2014, vol. 23, nr 6, November-December, p. 933–938

Publication type: original article

Language: English

Serum and Urinary MIP-1α and IP-10 Levels in Children with Urinary Tract Infections

Daiva Gorczyca1,A,B,C,D,E,F, Daria Augustyniak2,A,B,C,D,F, Barbara Basiewicz-Worsztynowicz1,A,B,D,F, Wiesława Karnas-Kalemba1,A,B,C,F

1 3rd Department and Clinic of Pediatrics, Immunology and Rheumatology of Developmental Age, Wroclaw Medical University, Poland

2 Department of Pathogen Biology and Immunology, Institute of Genetics and Microbiology, Wroclaw Medical University, Poland


Objectives. Urinary tract infection (UTI) is a common bacterial disease in infants and children, with potentially serious complications, including kidney damage. The aim of this study was to test whether serum and urinary levels of interleukin-6 (IL-6), macrophage inflammatory protein-1α (MIP-1α) and interferon-γ-inducible protein-10 (IP-10) can be used as biomarkers in children with urinary tract infections.
Material and Methods. The study group consisted of 22 children with UTI and 20 controls.
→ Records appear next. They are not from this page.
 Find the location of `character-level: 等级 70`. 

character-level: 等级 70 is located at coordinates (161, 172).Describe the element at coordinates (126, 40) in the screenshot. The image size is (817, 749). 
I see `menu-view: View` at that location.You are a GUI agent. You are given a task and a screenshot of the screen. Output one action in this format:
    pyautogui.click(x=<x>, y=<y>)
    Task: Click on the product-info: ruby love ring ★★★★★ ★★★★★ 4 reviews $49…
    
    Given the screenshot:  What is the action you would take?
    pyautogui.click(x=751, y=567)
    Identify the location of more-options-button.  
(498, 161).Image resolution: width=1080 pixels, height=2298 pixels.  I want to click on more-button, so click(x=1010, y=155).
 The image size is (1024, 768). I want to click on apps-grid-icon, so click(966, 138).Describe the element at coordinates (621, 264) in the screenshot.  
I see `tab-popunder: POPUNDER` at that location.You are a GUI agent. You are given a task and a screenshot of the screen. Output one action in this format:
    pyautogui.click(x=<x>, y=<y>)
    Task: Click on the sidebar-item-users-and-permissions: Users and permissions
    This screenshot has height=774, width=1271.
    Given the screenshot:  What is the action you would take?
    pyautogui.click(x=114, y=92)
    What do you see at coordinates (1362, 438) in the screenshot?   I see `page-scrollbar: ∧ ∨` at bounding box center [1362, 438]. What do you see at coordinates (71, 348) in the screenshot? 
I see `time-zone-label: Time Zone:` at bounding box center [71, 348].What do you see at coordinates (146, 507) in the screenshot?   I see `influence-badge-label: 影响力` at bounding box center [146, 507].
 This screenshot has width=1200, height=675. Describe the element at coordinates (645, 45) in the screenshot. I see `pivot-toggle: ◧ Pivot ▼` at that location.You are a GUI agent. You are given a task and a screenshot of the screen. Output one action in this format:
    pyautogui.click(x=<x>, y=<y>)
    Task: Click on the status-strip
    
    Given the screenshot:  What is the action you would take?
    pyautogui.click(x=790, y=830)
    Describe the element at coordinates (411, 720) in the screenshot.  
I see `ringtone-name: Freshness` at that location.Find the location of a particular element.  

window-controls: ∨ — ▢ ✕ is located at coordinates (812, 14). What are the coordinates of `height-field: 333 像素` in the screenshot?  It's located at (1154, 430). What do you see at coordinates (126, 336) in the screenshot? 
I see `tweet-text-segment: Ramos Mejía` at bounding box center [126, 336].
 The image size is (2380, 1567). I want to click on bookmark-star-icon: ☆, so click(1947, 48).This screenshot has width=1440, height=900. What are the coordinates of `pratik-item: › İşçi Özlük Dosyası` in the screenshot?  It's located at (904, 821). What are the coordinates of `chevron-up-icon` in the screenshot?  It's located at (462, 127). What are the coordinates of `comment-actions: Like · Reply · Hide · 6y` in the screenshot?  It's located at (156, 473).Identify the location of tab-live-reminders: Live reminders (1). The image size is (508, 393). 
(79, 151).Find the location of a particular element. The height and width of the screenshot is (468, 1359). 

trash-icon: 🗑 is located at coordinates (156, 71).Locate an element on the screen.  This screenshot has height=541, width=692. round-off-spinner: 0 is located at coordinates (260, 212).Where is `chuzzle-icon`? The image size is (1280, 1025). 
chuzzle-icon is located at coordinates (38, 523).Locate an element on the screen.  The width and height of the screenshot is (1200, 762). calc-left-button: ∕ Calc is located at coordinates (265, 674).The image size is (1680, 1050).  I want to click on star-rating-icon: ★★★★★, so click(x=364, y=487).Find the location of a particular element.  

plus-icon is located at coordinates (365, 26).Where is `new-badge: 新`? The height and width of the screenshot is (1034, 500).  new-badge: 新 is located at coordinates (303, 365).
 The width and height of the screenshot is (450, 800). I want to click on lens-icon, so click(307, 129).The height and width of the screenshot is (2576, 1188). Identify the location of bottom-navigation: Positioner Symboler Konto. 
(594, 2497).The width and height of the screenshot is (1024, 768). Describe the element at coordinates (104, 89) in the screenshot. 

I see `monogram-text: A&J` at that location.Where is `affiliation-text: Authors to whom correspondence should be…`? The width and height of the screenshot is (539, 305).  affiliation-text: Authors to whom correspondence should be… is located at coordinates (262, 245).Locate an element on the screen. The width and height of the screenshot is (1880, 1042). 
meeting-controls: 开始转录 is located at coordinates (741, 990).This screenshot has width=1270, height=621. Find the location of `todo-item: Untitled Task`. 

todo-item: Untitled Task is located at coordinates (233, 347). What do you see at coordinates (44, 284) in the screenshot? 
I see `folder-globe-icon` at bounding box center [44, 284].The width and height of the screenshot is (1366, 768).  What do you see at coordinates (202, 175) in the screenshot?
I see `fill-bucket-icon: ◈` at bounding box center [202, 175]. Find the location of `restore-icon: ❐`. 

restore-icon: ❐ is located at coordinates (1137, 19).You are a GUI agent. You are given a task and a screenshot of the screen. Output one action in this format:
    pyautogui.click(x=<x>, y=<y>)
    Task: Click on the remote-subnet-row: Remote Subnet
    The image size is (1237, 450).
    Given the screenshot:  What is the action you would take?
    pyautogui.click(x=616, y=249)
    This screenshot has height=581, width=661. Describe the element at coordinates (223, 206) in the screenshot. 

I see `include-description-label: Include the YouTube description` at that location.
Blood and urine samples were collected in the acute phase and the convalescent phase, on the eighth day after the onset of antibiotic therapy. Serum and urine levels of MIP-1α, IP-10 and IL-6 were measured.
Results. In children with UTI in the acute phase, serum MIP-1α and IL-6 levels were significantly higher compared to the controls (p < 0.05 and p < 0.005, respectively). A correlation between the serum levels of the chemokines MIP-1α and IP-10 in the acute phase was found.
Conclusion. The findings suggest that the chemokines MIP-1α or IP-10 respond to infection, but they cannot be used as biomarkers for UTI in childhood.

Key words

chemokines, children, urinary tract infection.